§ Tasks to complete
1. Repeat, word for word, the part of the Paul Sousa interview from "I attended Modesto" up to and including "will you cover?".
2. Translate this sentence from the Paul Sousa interview into Spanish: "I was involved with the dairy growing up, primarily working summers."
3. Go on with the Paul Sousa interview after its last sentence, keeping its question-and-answer form.

§ Reading text

Paul Sousa Turlock, California Director of Environmental Services Western United Dairymen
What education are you bringing with you to this position?
I attended Modesto Junior College and went to University of California – Davis where I got a degree in environmental resource science.
Please describe your agricultural background.
I grew up on a dairy (A & M De Sousa Dairy) in Turlock, California, where my father and two brothers dairy today on two dairies. I was involved with the dairy growing up, primarily working summers.
What territory will you cover?
All of California
What are your new responsibilities?
Dealing with policy regarding environmental issues for California dairies.
What previous positions have you held?
I worked for the University of California Cooperative Extension as my first job after graduating, working on water quality issues like irrigation return flows and sediment.
After that, I worked on our family dairy for a year. Then I went to the regional water quality control board, where I enforced federal and state regulations for water quality on confined animal facilities. I worked there for about five years.
At that time, my family was starting second dairy – Sousa Family Dairy – so I left my job with the state and came back to Turlock and worked for a year managing the new start-up dairy. Almost seven years ago, I came to Western United Dairymen (WUD) as an environmental specialist. Now, with the retirement of Paul Martin, I have moved up to be director of environmental services.

§ Material
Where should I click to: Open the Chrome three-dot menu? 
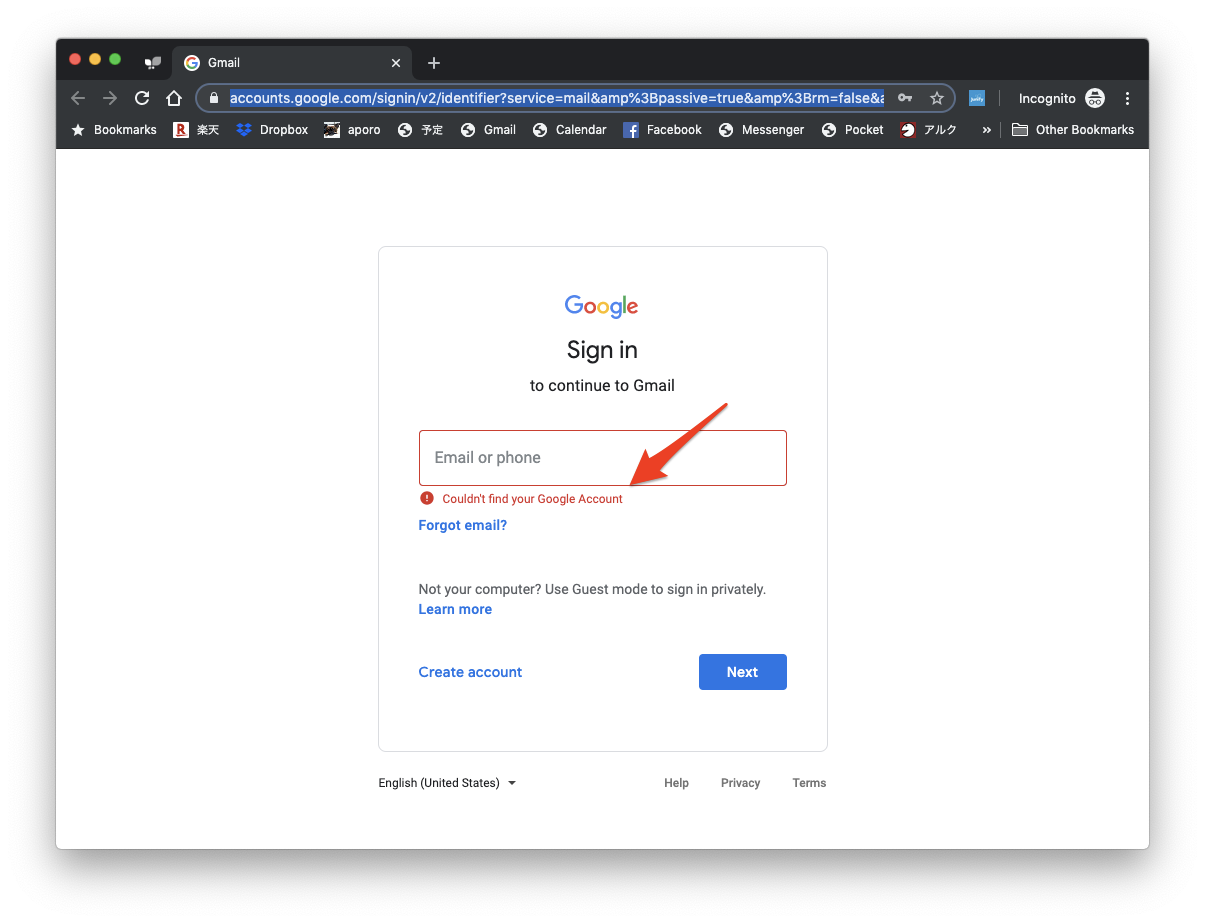1128,98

§ Answers to the problems
1.
I attended Modesto Junior College and went to University of California – Davis where I got a degree in environmental resource science.
Please describe your agricultural background.
I grew up on a dairy (A & M De Sousa Dairy) in Turlock, California, where my father and two brothers dairy today on two dairies. I was involved with the dairy growing up, primarily working summers.
What territory will you cover?

2. Participé en la lechería mientras crecía, principalmente trabajando durante los veranos.

3.
What excites you most about working in your new role?
The possibility to get into more of the policy issues. The job isn’t new – I worked closely with Martin and he and I have handed off certain aspects of the job – but I’ll be dealing with policy at a higher level. That’s the new aspect to me.
There are other aspects that I will continue to do, such as working with dairymen regarding their individual issues due to regulatory inspections.
I also work closely with our environmental services division, which was started in 2007 as a fee-for-service company when a major regulation was adopted and WUD saw consultants flocking in from all over the country to get some of that business.
The board decided to form the fee-for-services company to control the costs of consulting for the dairy producers. I have been very involved with that since it started – I trained the staff and continue to be a resource for them.
How will you be of most help to producers in your region or area of expertise?
Working for almost five years as a regulator has given me invaluable experience and knowledge of how that process works so I can help dairymen deal with regulations and wade through that process.
That’s something I’ve been doing and will continue to do, to streamline the process for dairy producers in order to minimize the cost of those regulations to them. Having the family farm background, I understand where they’re coming from, how regulatory costs affect dairies and how they’re able to absorb – or not absorb – those costs.
Why did you accept this promotion?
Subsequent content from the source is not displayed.